Allerdings fallen bei der Analyse zwei Dinge auf. Die erste ist, dass der Vergleich des Genoms der Ur-Amnioten mit den CARs, die in 17 Tetraden gruppiert sind, mit den Super-Scaffolds des Neunaugen-Genoms (Petromyzon marinus) ein klares 1-zu-4-Muster zeigt, das mit der 2R-WGD vor der Agnathan/Gnathostom-Split übereinstimmt. Dies steht im Widerspruch zu den Ergebnissen von Smith et al., die im Vergleich zum Huhn starke Belege für nur 1R WGD beim Neunauge fanden. Diese Diskrepanz könnte dadurch erklärt werden, dass bei der Rekonstruktion des hypothetischen Vorfahren der Amnioten Genomdaten von mehr Arten einbezogen wurden, ein Prozess, der an sich auch störende Genomumlagerungen eliminiert, die bei Wirbeltieren nach dem Vorfahren der Amnioten aufgetreten sind. Dies ist wahrscheinlich auch auf die Einbeziehung phylogenetischer Daten zur Bestimmung der CAR-Tetrads zurückzuführen, wodurch Ohnologe aufgedeckt werden, die an der Basis der Wirbeltierevolution divergierten.

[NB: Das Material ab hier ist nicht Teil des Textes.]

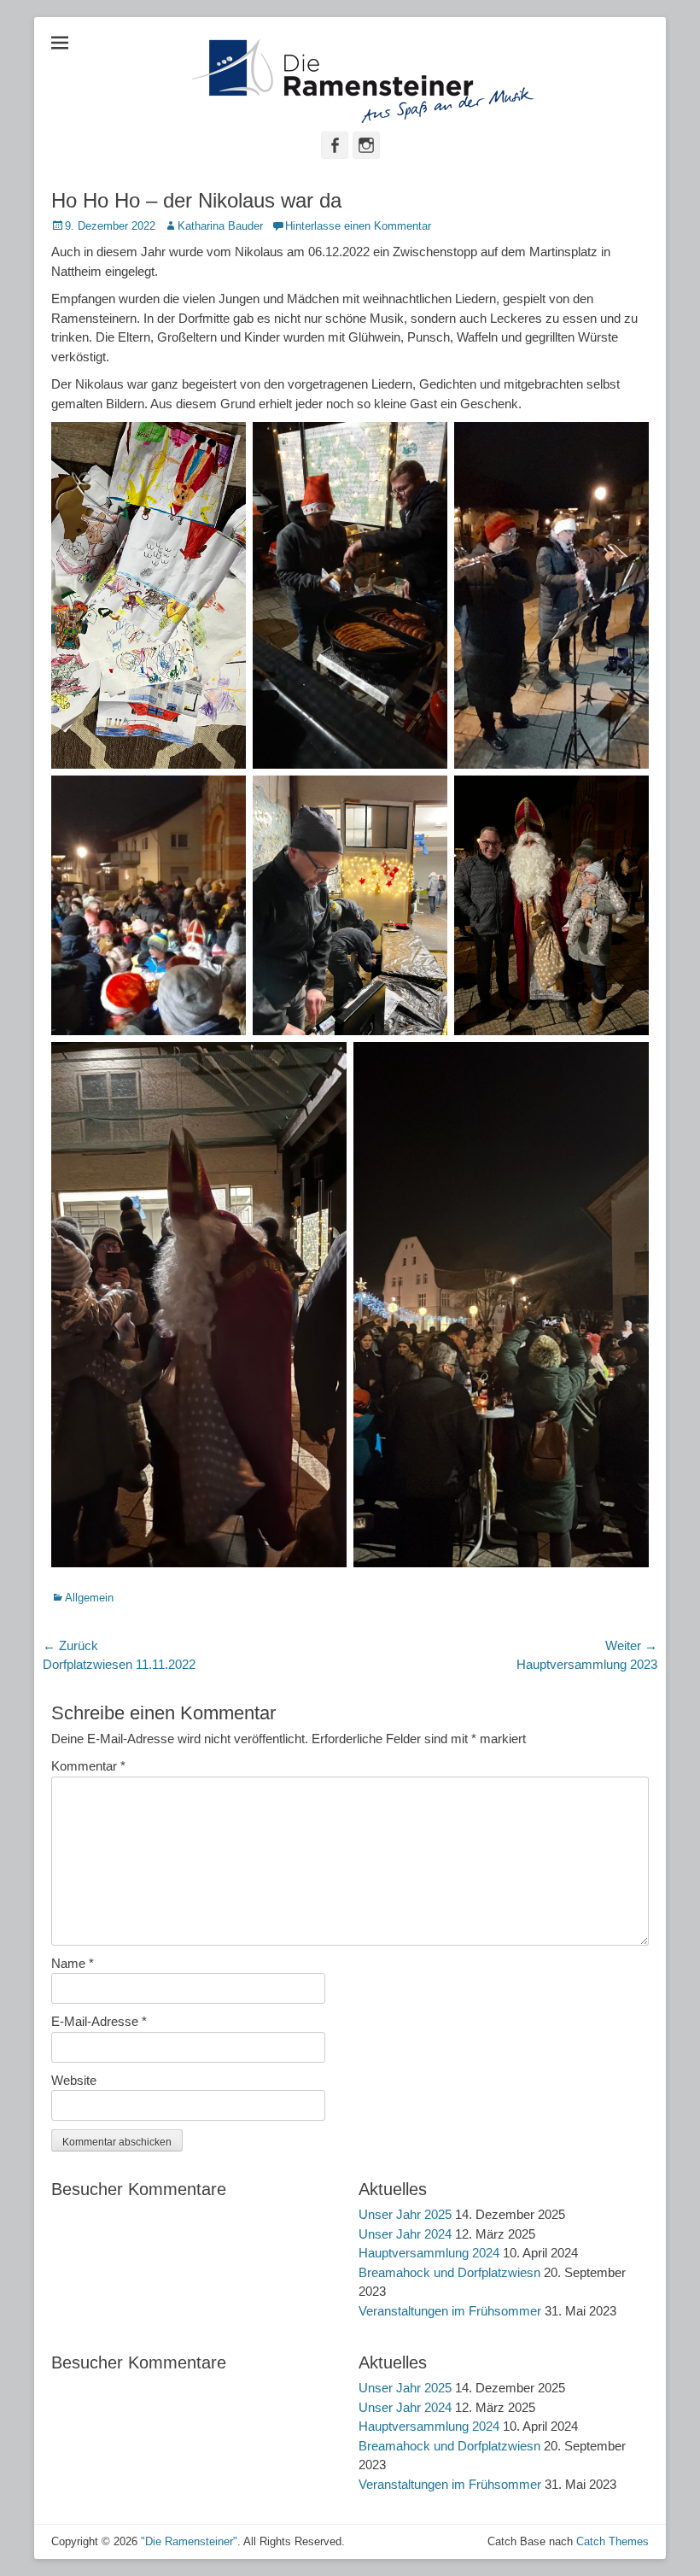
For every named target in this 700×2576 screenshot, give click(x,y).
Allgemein (89, 1597)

Das zweite auffällige Ergebnis ist die Übereinstimmung zwischen der Genreihenfolge auf den menschlichen Chromosomen und den 17 Prä-1R-Chromosomen. Wenn man die 17 Prä-1R-Chromosomen farblich kodiert (Abb. 1b) und die Farben der einzelnen Gene auf die Positionen der 8282 menschlichen Gene überträgt, die von den Prä-1R-Genen abstammen, wird das Muster der Genomverdopplungen und Translokationen deutlich. Chromosom 1 im Prä-1R-Genom enthält zum Beispiel Hox-Gene. Ein großer Abschnitt des menschlichen Chromosoms 2 enthält den HoxD-Cluster sowie viele andere Gene, die denen auf dem Prä-1R-Chromosom 1 entsprechen. Die anderen 3 menschlichen Hox-Cluster befinden sich auf den menschlichen Chromosomen 7, 12 und 17. Darüber hinaus befindet sich eine beträchtliche Anzahl von Homologen anderer Gene auf dem Prä-1R-Chromosom 1 auf den menschlichen Chromosomen 1, 3, 10, 16 und 22, was auf Translokationen hinweist.